Quella è stata interessante. Ed ha portato un demo con questo bel suono di basso che suonava come se fosse stato registrato con un amplificatore con uno speaker di due pollici. Volevamo riprodurre quel suono così mi sono collegato a un amplificatore per chitarra Fender Dual Showman e a uno speaker cosa che ha finito per risucchiare tutti i toni più profondi.
Sei coinvolto nelle session di missaggio?
Un po’. Generalmente chi ha portato originariamente il pezzo si occupa di supervisionare il missaggio. Per Riot Act ho scritto Help Help, Ghost e la musica di ½ Full. E’ probabilmente la cosa che mi piace di più – finire i pezzi e portarli al gruppo, e sperare che agli altri ne piacciano una o due.
Con quale strumenti scrivi?
Principalmente con la chitarra acustica, ma uso qualunque cosa, il basso, il pianoforte e la chitarra elettrica. Di solito scrivo un riff e lo butto giù con la drum machine o suono la batteria e faccio andare un loop. Nel nostro ultimo tour ho comprato un 8 piste digitale Boss così quando siamo in tour porto quello, un microfono un Pod Line 6 e una drum machine. Ho scritto Ghost in quel modo. Se abbiamo un giorno libero e siamo in un posto che non è granchè è una buona occasione per scrivere.
Sei ancora attivo con i tuoi progetti paralleli come i Three Fish?

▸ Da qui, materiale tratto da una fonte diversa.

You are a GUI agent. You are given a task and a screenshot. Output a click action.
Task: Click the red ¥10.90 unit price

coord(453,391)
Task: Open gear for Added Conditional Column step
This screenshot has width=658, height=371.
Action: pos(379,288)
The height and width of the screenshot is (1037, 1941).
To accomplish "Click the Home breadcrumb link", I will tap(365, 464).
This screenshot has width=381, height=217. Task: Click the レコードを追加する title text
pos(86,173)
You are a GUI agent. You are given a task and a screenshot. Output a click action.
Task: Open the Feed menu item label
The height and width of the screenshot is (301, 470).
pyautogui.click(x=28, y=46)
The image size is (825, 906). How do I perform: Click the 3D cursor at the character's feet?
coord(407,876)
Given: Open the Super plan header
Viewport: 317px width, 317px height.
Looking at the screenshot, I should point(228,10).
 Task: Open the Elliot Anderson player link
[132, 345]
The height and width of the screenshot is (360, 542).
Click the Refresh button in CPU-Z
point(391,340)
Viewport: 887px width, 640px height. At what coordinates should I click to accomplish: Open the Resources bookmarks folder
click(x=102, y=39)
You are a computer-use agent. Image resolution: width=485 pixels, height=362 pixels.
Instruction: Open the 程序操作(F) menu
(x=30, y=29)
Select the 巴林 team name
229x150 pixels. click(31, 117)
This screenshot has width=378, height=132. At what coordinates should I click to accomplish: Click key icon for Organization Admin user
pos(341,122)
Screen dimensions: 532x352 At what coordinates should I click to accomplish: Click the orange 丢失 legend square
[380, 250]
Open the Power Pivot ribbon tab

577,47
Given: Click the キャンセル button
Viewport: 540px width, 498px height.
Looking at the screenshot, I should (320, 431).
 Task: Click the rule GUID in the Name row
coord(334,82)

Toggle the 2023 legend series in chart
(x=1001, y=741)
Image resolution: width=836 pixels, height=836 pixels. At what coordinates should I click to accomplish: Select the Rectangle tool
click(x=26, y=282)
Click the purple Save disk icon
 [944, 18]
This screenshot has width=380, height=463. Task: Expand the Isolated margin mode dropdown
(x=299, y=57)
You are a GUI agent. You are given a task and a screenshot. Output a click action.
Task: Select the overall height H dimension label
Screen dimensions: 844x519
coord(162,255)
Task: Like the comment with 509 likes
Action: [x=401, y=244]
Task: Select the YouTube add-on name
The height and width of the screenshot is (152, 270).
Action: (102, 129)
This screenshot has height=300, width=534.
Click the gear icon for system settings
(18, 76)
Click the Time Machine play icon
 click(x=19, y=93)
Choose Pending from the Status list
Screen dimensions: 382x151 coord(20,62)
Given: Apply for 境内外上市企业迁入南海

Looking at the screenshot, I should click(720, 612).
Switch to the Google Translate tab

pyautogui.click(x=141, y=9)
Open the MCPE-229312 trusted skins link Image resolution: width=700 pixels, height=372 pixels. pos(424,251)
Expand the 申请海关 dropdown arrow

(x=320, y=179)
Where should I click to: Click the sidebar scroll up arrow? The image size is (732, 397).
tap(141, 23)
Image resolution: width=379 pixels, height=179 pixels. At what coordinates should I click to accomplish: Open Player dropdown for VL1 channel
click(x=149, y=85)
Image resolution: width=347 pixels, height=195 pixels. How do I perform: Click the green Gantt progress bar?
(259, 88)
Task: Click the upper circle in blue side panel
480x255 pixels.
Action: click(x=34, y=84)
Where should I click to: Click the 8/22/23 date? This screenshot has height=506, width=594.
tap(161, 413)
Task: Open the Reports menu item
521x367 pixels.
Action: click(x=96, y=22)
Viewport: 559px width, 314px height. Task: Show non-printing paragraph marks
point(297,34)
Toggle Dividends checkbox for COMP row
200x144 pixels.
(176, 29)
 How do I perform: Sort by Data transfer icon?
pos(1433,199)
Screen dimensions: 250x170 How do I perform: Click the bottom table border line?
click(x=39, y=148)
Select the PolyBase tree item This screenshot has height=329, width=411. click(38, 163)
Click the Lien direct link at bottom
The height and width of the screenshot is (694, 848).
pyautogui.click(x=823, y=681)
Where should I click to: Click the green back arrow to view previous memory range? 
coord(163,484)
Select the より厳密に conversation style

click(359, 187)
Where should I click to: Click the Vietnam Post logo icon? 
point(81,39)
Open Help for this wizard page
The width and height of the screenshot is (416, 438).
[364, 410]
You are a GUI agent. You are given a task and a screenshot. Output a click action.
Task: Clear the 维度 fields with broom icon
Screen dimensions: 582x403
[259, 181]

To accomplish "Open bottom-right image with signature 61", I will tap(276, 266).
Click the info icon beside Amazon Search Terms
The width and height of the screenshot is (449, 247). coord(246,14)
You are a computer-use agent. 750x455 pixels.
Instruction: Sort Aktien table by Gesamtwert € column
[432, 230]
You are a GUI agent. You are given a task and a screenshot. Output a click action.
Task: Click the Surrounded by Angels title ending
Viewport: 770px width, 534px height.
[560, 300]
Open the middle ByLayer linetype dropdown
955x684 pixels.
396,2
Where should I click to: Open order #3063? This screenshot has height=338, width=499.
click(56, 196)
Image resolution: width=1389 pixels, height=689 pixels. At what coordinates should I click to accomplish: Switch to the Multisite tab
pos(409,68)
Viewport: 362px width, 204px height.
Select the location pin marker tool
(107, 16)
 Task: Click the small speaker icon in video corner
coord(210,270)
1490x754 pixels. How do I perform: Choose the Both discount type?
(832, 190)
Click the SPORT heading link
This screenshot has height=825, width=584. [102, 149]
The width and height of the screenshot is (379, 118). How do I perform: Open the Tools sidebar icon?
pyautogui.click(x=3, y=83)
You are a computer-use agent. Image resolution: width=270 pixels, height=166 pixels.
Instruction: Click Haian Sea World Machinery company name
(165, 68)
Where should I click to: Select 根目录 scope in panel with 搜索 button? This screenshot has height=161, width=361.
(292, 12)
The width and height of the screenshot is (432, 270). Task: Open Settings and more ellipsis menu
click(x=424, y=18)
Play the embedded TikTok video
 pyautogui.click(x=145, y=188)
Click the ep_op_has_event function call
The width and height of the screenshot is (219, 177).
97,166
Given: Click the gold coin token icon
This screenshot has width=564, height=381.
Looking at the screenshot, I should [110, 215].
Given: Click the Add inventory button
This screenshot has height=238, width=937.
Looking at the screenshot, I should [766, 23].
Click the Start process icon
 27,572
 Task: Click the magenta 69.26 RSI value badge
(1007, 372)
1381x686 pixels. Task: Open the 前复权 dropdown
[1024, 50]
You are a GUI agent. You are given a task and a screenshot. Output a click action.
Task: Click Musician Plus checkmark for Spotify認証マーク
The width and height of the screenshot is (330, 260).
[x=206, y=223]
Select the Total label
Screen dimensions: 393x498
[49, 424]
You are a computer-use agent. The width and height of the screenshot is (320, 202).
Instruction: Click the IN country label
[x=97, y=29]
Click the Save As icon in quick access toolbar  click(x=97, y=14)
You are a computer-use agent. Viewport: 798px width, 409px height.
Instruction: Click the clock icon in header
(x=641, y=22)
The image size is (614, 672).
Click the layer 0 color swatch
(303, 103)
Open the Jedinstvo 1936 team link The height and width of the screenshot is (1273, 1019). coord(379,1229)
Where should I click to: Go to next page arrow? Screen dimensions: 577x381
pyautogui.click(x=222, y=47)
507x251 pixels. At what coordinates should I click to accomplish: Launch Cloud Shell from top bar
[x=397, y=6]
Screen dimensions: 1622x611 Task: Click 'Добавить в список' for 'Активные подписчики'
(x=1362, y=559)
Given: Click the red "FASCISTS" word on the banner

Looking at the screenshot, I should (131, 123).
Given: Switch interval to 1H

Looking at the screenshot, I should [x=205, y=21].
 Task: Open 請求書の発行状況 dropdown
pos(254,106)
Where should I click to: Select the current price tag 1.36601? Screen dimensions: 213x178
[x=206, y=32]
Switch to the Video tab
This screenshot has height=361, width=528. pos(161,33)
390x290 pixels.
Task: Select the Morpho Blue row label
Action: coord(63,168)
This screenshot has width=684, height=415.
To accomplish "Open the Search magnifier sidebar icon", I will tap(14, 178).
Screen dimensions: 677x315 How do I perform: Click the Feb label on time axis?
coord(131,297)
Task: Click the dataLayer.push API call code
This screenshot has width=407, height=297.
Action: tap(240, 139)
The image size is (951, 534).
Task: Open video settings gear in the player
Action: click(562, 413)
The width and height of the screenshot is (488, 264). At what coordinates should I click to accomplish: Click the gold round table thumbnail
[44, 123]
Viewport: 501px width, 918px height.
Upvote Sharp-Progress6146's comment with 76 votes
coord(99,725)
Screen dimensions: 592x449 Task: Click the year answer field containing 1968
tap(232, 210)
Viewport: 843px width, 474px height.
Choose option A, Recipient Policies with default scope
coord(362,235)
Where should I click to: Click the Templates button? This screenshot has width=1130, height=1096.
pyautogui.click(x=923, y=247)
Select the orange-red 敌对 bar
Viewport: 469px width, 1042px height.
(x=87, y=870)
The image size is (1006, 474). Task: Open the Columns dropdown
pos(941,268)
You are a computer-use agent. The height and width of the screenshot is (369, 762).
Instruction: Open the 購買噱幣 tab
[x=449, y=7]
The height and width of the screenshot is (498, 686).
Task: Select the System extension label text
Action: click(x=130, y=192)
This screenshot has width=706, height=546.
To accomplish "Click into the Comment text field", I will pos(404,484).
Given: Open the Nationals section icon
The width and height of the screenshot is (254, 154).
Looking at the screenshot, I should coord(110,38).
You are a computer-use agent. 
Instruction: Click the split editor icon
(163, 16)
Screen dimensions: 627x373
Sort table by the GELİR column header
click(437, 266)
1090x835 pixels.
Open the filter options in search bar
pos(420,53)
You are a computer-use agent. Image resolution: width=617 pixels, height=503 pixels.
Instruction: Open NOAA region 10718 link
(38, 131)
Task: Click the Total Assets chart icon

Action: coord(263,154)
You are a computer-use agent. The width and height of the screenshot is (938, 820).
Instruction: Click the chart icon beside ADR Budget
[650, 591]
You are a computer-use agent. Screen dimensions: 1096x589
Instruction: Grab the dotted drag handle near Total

Il progetto Three Fish non è più attivo, anche se registro ancora con Richard Stuverud tre o quattro volte l’anno. Abbiamo un bel po’ di materiale. Non so cosa succederà. Recentemente Doug Pinnick (dei King’s X) è venuto a Seattle per registrare alcune cose con me. Ogni volta che lo vedevo gli dicevo, “Ehi, quando faremo quel disco R&B o quel disco gospel?” Sono sempre stato interessato a vedere cosa succederebbe se Doug facesse un disco non necessariamente heavy, concentrandosi solo sulla voce. Probabilmente ne verrebbe fuori qualcosa come i Three Fish nel senso che dopo esserci ritrovati alcune volte e aver registrato una dozzina di buoni pezzi, lo faremo uscire. Per me è un’occasione di suonare con qualcuno che tengo in grande considerazione per quanto riguarda il songwriting e la competenza musicale.